Meanwhile In China!

Of course the situation in Europe has been a huge distraction for mother events in the world so let me point something out that could be of huge consequences for New Zealand and other countries doing trade with China.

First of all the collapse of the Chinese stock market which has been taking place over the last couple of weeks is not a free standing event. The trigger to all this mayhem os of course the pending collapse of Main street  America, also knowns as the real world economy. While Wall street has been racking it in with their fraudulent financial constructs the real economy has been decimated in both the US and Europe (With the exception of Germany) and people are simply not spending the same amount of money on cheap Chinese crap. The Chinese elite can no longer kick the can down the road by building empty cities and they have been buying up real estate around the globe with their fraudulent fiat currency (Auckland being one example!)

This stock market collapse is simple a matter of a problem long denied coming home to roost!


As one local reporter put it, despite being told not to say anything negative, “the government appeared to have lost its ability to manage the market.” Chinese stocks are down 4-5% at the open, pressing new cycle lows with Shenzhen and CHINEXT now down 25% from last week.
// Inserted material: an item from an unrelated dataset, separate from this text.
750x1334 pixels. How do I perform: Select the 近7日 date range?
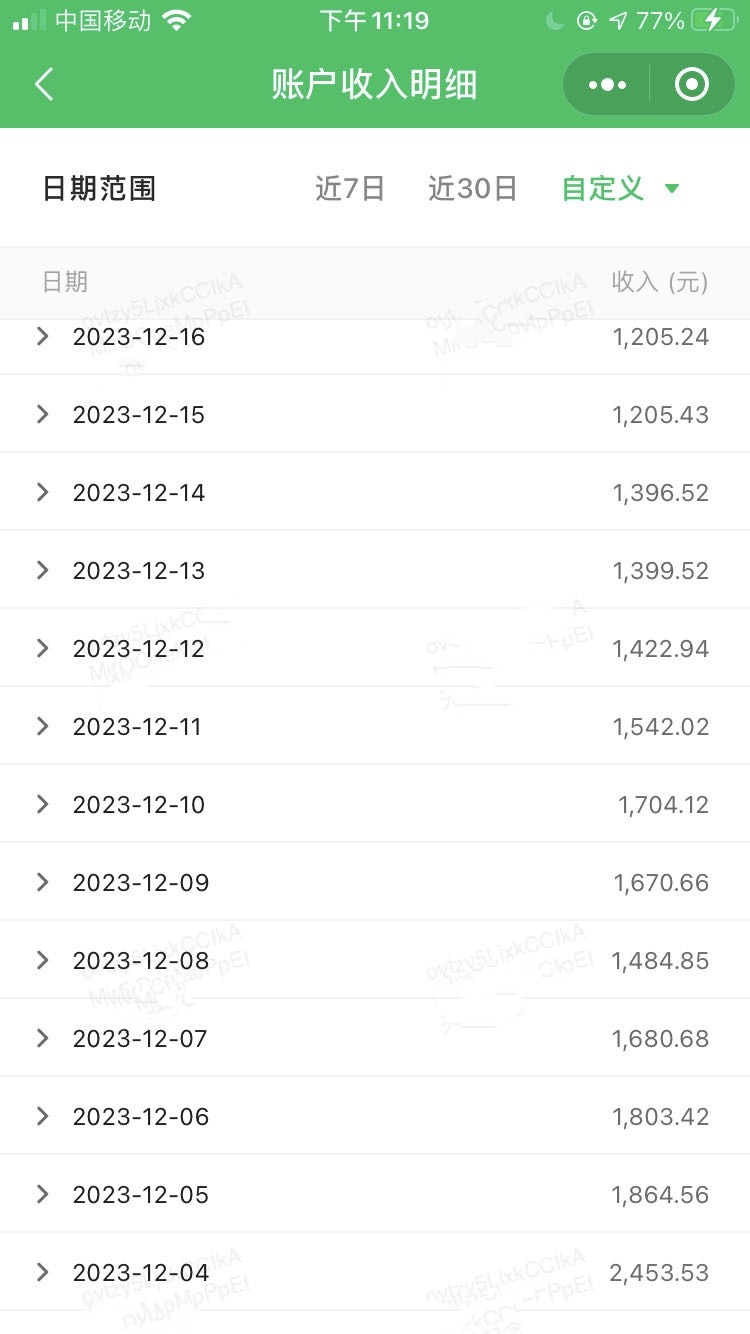pyautogui.click(x=350, y=188)
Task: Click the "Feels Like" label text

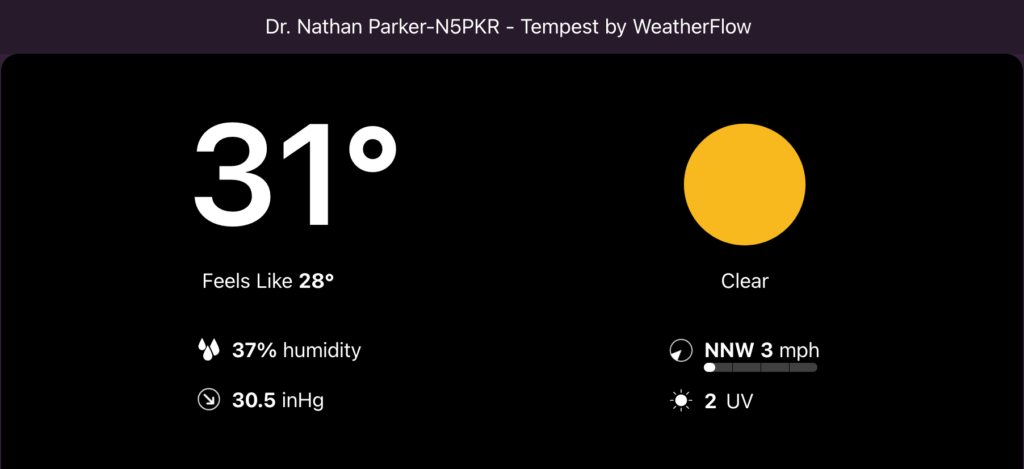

As The South China Morning Post reports, many investors said the government was at least partly to blame for the collapse because it encouraged them to go into the market – for months, state-owned media have issued daily commentaries to encourage people to load up on shares.

And now the payback: even more utter carnage:


The longer-term perspective:

Leading to the local version of “brokers with hands on their faces”:

As The South China Morning Post explains, a series of lifelines from Beijing failed to stop the slide in the mainland’s stock market on Thursday, with the key Shanghai Composite Index closing below the critical 4,000 mark for the first time in almost three months.

Analysts warned that the nation’s leadership would pay dearly if it failed to stabilise the market and prevent millions of small investors from losing their life savings.

“The government’s response to the fall confirms that it will use all the resources at its disposal to influence the market when things do not go the way it wants and potentially puts its legitimacy at risk,” said Steve Tsang, chair of the School of Contemporary Chinese Studies at the University of Nottingham.

The China Securities Regulatory Commission said last night that the stock market had recorded a significant drop, and the commission would launch an investigation into suspected market manipulation. Those suspected of committing an offence would be handed over to public security agencies.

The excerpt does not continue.